# New to the game and eager to get my hands wet.



## JesseK (Aug 1, 2011)

After reflecting on my life a little bit I realized just how much I'm obsessed with fish, I've always had a tank and now I feel it's time to take my passion up to the next level, with a salt water aquarium. I'm 16 years old and ready to start a hobby that I hope will carry me through the rest of my life.


What I'm asking if for well.... everything? I have the basic knowledge of running a freshwater thank but the differences between those and salt water are almost night and day I would imagine. Where I'm really at now is I want to do a more then adequate job researching everything necessary to start a thriving tank, and what I'm asking for is some resources that will let me do just that. When I'm doing with my research I want to know every single little thing I will need to start my fish and live rock (what I've heard is best for beginners) salt water tank and will feel confident to start my tank and develop a very successful ecosystem. 

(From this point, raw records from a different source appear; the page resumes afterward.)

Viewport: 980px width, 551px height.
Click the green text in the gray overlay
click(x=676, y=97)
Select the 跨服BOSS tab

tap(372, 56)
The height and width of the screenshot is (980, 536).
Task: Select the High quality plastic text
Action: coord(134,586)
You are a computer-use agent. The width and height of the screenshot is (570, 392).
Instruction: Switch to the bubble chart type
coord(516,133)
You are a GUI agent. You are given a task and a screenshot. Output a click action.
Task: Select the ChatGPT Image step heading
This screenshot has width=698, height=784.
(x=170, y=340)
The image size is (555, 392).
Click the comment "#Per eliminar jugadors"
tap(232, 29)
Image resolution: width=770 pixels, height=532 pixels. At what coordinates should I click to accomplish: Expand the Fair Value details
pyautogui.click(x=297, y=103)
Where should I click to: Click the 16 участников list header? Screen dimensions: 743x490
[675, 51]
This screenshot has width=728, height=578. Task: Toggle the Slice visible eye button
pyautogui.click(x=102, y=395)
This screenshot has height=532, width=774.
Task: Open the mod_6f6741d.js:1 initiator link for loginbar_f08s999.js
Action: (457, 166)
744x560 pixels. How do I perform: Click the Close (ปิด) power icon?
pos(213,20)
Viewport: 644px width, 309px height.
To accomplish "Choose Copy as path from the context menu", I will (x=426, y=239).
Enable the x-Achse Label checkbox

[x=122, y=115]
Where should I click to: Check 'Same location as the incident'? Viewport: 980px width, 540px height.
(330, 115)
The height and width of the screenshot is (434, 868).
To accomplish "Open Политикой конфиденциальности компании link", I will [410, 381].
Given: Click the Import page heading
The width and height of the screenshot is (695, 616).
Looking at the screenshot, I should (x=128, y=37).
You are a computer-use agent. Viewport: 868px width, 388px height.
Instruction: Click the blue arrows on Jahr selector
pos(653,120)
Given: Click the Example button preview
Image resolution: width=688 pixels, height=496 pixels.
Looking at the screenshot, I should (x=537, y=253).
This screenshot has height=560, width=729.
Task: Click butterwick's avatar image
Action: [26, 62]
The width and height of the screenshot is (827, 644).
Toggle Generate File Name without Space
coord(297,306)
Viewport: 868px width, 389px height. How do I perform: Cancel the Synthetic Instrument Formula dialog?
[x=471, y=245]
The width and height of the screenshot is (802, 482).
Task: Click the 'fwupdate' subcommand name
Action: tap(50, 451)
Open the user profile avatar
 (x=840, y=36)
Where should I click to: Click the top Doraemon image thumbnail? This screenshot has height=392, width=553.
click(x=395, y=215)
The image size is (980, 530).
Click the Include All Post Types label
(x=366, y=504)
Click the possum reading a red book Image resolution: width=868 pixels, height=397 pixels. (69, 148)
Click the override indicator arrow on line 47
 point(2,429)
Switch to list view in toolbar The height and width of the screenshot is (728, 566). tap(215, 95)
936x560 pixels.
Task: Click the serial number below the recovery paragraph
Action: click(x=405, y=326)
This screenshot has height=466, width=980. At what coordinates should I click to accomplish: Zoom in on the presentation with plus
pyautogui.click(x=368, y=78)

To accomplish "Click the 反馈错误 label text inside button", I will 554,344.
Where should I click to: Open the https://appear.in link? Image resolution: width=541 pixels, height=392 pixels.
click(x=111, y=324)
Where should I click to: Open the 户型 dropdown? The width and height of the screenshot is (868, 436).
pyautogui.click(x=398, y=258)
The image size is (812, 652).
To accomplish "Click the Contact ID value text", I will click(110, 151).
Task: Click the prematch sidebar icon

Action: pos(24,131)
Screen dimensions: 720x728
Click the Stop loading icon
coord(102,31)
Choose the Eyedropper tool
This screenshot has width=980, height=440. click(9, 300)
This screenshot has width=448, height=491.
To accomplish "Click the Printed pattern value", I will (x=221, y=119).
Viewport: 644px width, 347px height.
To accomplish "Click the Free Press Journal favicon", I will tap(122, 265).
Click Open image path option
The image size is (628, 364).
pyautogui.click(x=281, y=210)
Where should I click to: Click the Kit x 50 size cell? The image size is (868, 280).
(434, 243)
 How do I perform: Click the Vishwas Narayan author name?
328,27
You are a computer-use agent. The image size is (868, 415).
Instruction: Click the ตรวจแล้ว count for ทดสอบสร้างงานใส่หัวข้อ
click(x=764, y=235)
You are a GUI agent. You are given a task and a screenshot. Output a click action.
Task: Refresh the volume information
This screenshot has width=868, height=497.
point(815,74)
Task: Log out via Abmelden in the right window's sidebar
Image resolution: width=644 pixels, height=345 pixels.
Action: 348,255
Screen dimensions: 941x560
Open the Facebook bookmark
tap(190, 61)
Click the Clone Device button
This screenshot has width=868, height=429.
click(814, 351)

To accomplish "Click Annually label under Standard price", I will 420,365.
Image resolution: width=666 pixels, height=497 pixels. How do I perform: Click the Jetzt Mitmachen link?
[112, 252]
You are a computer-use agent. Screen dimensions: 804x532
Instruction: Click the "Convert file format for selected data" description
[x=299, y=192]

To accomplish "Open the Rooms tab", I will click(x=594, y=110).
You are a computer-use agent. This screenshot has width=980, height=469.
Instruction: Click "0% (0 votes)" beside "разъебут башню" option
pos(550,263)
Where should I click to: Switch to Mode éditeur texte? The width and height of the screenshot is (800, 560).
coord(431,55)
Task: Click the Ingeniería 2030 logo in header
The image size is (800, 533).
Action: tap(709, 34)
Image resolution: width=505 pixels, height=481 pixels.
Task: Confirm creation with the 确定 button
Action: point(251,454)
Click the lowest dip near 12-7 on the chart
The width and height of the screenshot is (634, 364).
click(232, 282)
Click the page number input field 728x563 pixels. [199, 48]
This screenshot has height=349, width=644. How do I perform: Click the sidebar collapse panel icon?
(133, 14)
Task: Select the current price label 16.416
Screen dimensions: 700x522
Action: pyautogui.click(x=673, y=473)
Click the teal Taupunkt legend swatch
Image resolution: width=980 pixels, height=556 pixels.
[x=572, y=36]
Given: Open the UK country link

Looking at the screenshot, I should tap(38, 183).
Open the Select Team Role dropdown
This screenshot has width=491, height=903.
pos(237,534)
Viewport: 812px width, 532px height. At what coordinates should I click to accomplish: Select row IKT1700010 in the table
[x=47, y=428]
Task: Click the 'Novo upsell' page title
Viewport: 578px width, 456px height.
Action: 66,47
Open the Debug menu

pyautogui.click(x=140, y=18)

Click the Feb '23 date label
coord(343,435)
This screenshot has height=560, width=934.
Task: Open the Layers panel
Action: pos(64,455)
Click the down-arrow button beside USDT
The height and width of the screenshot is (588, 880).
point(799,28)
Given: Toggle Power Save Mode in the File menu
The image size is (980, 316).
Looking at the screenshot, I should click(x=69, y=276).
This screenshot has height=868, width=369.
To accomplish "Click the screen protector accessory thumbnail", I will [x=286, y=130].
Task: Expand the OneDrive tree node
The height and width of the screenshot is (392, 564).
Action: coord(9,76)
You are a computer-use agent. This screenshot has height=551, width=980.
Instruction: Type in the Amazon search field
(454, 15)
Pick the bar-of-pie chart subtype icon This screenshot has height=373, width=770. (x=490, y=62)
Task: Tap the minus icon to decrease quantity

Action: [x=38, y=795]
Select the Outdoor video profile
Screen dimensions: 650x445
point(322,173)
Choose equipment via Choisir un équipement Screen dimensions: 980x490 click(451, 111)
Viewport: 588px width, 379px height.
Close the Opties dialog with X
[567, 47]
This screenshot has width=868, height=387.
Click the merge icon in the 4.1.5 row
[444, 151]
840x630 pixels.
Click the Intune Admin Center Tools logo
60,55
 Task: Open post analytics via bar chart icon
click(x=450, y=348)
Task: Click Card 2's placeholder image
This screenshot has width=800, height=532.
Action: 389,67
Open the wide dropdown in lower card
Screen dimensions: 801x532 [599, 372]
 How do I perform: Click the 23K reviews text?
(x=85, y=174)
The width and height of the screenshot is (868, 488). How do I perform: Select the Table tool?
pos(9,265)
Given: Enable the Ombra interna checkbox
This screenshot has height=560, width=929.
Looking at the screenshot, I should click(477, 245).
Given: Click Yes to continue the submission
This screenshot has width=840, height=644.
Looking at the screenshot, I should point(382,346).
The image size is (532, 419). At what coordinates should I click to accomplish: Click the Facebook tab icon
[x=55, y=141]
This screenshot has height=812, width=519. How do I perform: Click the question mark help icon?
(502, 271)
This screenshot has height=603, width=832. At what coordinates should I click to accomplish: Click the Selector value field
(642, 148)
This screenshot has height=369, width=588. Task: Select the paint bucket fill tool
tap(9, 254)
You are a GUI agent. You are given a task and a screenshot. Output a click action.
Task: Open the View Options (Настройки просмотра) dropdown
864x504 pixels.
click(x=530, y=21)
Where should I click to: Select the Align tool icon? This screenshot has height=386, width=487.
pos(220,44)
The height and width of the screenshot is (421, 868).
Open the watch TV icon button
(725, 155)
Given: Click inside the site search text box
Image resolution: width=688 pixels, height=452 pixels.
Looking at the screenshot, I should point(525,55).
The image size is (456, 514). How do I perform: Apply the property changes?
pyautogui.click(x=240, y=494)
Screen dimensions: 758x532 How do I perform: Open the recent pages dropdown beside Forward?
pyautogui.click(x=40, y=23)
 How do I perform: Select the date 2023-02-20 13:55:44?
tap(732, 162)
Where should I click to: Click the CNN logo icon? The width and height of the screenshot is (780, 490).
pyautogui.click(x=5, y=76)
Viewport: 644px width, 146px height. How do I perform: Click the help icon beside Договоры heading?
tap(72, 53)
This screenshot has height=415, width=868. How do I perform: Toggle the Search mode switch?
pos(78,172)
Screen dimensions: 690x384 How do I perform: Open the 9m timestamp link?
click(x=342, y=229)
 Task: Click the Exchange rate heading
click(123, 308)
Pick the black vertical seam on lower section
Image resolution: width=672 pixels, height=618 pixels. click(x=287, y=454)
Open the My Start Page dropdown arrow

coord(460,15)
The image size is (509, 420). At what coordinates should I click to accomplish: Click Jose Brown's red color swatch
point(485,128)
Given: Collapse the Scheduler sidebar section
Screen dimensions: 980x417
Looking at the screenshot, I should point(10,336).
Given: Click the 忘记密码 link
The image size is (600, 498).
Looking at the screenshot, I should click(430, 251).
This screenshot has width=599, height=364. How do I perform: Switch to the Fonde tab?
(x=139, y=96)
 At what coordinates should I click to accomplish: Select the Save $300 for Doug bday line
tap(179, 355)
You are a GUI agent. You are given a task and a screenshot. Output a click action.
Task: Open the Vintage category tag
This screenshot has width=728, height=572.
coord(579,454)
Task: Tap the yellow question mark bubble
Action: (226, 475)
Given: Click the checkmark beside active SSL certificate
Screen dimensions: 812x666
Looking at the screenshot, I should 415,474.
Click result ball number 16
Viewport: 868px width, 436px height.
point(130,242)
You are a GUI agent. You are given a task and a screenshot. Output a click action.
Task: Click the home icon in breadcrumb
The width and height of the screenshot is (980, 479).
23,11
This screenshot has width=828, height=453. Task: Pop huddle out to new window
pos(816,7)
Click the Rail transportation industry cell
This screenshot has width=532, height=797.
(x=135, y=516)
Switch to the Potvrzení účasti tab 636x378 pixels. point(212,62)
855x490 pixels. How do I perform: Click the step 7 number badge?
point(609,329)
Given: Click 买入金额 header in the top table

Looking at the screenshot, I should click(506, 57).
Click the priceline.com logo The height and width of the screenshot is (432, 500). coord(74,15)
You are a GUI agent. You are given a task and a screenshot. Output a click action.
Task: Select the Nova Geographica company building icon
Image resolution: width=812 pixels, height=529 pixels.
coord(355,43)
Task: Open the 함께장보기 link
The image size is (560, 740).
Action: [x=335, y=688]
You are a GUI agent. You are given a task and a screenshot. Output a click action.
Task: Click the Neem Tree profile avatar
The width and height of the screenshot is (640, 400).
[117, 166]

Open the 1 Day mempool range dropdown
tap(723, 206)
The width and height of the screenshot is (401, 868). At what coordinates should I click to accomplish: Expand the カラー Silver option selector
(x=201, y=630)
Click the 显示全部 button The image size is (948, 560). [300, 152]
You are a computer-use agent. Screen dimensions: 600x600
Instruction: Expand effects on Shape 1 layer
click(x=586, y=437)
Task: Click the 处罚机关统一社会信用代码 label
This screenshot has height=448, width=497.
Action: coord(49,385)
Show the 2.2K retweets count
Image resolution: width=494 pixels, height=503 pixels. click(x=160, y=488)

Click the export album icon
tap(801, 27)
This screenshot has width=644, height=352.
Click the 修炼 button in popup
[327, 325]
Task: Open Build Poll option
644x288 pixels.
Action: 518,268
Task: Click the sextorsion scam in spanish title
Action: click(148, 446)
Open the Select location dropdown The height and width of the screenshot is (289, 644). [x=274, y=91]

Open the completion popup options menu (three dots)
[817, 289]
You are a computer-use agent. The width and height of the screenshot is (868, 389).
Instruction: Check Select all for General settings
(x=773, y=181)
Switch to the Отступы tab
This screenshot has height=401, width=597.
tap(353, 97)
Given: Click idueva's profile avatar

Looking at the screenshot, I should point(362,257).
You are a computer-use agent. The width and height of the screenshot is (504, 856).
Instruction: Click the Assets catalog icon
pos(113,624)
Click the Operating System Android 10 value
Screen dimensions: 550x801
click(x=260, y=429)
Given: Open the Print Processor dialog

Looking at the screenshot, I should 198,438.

Thank you very much for the time =) I can't wait to immerse myself in this community.


----------



## singlee118 (Aug 2, 2011)

Well,firend,have you thought about using a LED bar or LED strip to shine your tank?It will look more fantastic.


----------



## AZDesertRat (Apr 10, 2009)

The best advice I can give after 30 years in the hobby is have patience, only bad things happen quickly in this hobby, all good things take time.
Read all the reef forums and look for those with years of experience and many many threads and posts. Most forums have a beginners forum that will answer a lot of the more common questions. If you like to read, Bob Fenners book, The Concientious Marine Aquarist, is still an excellent book even though it is getting dated.
Take what the LFS tells you with a grain of salt, some are great but many are less informed and want to sell you something. If you find a good LFS stick with them and try to purchase much of your supplies and livestock from them in exchange for the good advice they provide you and the extra time they will take to point you in the right direction.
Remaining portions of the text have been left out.